[ale] Monolithic vs Modularised Kernels
Danny Cox
danscox at mindspring.com
Wed Jul 9 17:24:40 EDT 2003
Raju,
On Wed, 2003-07-09 at 08:56, Raju wrote:
> The Client that I am doing for is finally pushing Linux into the
> enterprise. Amazing how chap11 can actually help promote better and much
> more superior technologies ;-). I am feverishly replacing a lot of the
> servers with Linux (Redhat) that use to the run the piece of sh!%$^%$ NT ,
> but using a vanilla kernel with the grsecurity patch. Some examples are,
> Samba for the PDC, WINS, Print Server, and even the production database
> running Sybase (HP-UX) will soon be on Linux. My question is whether to
> build a Monolithic or Modularised Kernel. Read several arguments on
> google, but wanted to see your views. Thanks.
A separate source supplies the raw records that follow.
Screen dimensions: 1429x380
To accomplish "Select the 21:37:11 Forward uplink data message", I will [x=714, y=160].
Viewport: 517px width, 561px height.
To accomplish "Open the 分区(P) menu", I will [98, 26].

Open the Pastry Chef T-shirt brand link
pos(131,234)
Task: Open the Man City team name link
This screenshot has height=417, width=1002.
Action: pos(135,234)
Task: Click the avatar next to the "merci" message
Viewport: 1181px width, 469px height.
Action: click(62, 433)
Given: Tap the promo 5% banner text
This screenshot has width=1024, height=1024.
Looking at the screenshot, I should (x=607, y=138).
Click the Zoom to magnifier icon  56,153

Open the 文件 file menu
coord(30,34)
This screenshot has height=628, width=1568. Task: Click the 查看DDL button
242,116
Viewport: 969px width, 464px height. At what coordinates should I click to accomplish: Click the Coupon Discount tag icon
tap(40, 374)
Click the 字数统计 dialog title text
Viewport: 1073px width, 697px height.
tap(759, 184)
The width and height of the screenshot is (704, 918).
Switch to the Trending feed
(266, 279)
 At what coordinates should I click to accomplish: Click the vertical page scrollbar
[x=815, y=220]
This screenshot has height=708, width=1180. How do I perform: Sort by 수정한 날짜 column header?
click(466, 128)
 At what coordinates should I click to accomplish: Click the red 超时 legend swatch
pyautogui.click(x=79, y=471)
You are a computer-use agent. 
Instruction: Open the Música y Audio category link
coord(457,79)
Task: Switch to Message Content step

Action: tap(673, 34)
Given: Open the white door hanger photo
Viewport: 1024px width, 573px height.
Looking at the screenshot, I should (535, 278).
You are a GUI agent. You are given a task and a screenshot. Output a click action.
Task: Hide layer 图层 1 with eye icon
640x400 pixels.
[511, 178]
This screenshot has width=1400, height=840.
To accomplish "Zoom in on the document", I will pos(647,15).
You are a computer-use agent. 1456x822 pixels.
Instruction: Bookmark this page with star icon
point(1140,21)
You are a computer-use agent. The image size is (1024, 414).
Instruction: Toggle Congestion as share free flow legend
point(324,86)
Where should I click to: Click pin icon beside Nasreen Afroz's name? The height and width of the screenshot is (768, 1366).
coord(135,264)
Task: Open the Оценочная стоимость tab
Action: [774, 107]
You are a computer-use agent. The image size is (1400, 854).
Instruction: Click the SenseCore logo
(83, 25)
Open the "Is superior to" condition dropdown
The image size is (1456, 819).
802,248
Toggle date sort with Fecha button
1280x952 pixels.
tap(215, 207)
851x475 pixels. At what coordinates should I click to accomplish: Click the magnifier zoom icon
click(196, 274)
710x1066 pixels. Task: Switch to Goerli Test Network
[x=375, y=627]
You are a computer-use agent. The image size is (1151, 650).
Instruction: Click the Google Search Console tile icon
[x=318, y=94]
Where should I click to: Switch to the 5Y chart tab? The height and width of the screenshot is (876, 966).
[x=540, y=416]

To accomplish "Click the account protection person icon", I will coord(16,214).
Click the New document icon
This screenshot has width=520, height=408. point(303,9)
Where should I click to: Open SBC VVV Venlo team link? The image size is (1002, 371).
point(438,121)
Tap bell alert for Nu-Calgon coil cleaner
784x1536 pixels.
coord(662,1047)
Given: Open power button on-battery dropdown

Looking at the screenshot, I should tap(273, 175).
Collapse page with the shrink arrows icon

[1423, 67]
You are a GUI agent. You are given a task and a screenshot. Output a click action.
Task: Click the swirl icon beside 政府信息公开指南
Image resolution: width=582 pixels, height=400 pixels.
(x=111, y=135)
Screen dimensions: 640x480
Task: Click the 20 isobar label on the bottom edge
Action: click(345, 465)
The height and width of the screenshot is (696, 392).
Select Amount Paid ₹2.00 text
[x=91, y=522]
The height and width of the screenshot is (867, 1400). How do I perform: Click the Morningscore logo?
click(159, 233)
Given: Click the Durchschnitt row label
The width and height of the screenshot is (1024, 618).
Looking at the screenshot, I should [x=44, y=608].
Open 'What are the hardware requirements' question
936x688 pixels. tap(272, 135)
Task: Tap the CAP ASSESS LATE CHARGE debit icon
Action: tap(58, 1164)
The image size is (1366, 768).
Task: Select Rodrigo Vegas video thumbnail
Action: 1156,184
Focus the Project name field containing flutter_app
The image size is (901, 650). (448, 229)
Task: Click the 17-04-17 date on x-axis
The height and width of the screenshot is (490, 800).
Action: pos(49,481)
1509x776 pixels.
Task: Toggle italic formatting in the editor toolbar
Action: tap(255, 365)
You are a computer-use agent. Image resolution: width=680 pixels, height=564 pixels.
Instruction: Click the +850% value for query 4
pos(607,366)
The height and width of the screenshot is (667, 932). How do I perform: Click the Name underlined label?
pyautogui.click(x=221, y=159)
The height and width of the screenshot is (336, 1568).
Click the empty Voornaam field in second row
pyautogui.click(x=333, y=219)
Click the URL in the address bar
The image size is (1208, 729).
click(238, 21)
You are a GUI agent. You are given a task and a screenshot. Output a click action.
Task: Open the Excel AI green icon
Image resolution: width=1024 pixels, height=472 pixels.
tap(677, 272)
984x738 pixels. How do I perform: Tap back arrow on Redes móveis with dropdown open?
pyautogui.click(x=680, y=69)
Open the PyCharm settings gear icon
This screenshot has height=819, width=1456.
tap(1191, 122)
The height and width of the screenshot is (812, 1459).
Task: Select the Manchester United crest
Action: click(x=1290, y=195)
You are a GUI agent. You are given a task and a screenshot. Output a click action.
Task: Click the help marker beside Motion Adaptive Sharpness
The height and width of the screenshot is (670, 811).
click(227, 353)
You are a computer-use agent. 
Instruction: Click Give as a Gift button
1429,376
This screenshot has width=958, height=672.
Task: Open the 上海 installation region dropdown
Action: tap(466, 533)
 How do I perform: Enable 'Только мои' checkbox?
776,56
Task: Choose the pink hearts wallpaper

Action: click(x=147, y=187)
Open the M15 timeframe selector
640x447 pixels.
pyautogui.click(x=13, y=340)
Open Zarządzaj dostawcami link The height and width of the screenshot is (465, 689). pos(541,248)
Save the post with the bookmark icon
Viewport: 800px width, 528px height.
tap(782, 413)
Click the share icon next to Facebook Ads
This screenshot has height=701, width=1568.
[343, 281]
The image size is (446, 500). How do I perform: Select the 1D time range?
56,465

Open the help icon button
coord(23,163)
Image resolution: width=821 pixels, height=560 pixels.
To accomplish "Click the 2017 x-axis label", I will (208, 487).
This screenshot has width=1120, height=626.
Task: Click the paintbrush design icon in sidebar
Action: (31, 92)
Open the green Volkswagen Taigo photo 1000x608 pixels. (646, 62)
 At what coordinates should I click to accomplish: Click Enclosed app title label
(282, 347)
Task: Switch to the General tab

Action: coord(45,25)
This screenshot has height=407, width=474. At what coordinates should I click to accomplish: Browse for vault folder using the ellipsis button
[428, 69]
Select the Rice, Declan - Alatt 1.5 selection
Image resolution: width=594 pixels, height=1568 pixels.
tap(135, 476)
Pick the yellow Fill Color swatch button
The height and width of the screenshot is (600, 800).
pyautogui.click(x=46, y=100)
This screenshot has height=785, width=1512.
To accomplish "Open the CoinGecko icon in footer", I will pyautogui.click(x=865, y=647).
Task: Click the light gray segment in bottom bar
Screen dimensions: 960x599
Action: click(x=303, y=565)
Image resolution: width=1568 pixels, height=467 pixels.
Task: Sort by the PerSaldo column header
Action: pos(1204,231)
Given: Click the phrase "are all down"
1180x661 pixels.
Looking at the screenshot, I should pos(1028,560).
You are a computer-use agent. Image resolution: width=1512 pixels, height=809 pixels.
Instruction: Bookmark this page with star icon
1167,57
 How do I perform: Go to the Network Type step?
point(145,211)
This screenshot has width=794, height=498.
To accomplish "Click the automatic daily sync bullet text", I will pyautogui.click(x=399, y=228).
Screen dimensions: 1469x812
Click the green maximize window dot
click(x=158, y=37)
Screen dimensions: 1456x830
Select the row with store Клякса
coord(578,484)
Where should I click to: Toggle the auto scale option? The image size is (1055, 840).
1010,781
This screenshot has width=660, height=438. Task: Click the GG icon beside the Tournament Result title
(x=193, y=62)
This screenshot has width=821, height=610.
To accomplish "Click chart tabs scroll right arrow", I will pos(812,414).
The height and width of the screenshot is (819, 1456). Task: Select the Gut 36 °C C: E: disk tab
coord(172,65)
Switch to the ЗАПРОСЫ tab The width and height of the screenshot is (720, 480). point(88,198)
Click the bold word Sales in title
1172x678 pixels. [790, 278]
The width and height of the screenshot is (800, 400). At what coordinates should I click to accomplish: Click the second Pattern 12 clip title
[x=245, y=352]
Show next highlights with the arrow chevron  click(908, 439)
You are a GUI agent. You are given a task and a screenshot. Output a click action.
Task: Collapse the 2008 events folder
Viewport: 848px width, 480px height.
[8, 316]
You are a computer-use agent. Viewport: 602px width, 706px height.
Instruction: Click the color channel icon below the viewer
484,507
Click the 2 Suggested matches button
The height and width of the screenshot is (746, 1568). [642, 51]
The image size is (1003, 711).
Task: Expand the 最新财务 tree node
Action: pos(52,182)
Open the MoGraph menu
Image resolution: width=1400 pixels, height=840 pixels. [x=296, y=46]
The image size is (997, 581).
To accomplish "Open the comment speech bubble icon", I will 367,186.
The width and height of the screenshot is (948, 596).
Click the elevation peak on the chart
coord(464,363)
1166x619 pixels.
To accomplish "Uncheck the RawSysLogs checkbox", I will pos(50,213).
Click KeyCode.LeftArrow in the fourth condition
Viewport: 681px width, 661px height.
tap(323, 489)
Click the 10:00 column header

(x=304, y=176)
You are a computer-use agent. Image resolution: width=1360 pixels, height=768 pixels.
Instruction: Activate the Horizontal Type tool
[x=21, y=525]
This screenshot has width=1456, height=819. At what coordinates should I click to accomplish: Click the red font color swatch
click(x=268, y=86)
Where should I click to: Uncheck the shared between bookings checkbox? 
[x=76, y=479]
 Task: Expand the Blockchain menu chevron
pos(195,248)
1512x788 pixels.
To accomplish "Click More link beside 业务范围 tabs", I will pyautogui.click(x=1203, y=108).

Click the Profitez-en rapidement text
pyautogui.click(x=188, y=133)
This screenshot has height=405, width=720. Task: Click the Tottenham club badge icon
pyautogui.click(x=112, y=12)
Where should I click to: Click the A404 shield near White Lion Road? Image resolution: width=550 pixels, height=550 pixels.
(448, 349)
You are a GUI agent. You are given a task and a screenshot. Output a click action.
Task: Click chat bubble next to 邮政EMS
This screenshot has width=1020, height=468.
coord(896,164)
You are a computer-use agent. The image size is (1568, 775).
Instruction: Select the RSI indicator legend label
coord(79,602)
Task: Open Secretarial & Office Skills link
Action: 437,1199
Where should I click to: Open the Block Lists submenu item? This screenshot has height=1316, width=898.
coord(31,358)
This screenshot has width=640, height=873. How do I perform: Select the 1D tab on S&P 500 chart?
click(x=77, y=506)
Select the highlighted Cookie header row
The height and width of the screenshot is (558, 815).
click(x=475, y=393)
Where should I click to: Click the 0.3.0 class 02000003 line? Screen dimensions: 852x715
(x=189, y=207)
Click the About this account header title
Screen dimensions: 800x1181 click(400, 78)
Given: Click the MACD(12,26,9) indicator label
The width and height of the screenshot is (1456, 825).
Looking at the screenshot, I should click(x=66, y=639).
Personally, I always use a kernel I built myself. It's smaller in at
least two ways:
1) modules aren't free. They typically take just a bit more RAM than
if it was built in. This isn't just in the extra module linkage, but in
some trampoline code that is required to run a module's code. Something
about the RAM the module's code lives in isn't part of the kernel's
address space, and so an extra indirection must be made to access any
kernel memory location.
2) if you use a module that will be loaded all the time, then what's
the point of using a module? Think of an ethernet driver, for example.
Totally modulear kernels are great for distributions like RedHat or
SuSE, because they work out of the box. If you build your own, though,
it will have only those drivers and features you want to have, and will
typically be smaller.
HTH!
--
kernel, n.: A part of an operating system that preserves the
medieval traditions of sorcery and black art.